WRITTEN PROBLEM: Copy out every line of the records that contains the string "accomplish". Case counts.

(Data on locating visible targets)
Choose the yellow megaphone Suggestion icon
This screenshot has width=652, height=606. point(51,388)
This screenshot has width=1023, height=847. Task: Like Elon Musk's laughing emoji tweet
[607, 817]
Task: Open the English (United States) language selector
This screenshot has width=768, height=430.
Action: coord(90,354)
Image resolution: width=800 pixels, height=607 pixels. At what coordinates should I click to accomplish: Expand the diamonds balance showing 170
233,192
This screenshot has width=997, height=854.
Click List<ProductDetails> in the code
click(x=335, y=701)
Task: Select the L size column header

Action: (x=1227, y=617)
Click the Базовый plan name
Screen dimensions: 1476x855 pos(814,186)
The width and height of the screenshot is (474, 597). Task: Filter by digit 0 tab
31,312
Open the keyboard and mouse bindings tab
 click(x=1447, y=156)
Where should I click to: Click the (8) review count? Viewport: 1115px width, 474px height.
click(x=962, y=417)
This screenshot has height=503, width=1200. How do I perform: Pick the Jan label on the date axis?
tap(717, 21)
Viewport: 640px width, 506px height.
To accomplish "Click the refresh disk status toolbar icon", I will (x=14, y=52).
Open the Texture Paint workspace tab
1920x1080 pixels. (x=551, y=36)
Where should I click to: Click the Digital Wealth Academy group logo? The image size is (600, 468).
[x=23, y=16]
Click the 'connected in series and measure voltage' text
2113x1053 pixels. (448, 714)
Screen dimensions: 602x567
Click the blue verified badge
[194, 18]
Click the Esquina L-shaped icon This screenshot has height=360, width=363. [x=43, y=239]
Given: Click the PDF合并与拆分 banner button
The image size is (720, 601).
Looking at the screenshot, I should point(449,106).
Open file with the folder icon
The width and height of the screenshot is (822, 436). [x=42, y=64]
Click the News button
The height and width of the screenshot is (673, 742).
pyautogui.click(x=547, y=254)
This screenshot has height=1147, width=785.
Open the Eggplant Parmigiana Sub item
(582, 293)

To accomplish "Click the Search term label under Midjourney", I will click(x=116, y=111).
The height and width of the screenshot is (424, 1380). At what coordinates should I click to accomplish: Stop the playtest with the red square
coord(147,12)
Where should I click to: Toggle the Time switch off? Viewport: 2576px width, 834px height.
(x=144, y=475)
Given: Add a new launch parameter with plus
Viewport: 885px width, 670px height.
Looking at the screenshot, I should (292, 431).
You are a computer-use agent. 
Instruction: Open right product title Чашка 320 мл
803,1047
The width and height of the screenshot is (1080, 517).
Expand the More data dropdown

SOLUTION FOR THIS TASK:
Image resolution: width=800 pixels, height=607 pixels. At what coordinates should I click to accomplish: Expand the diamonds balance showing 170
To accomplish "Click the refresh disk status toolbar icon", I will (x=14, y=52).
To accomplish "Click the Search term label under Midjourney", I will click(x=116, y=111).
The height and width of the screenshot is (424, 1380). At what coordinates should I click to accomplish: Stop the playtest with the red square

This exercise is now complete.